WHAT THE EXERCISE ASKS: Can you rewrite the records below with "Turn off" replaced by "Switch off" and everything else left unchanged?

INPUT RECORDS:
"""

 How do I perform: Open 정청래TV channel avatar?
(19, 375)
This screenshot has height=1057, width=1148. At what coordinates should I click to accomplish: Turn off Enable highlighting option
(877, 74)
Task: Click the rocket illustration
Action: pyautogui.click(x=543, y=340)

"""

WORKED SOLUTION:
 How do I perform: Open 정청래TV channel avatar?
(19, 375)
This screenshot has height=1057, width=1148. At what coordinates should I click to accomplish: Switch off Enable highlighting option
(877, 74)
Task: Click the rocket illustration
Action: pyautogui.click(x=543, y=340)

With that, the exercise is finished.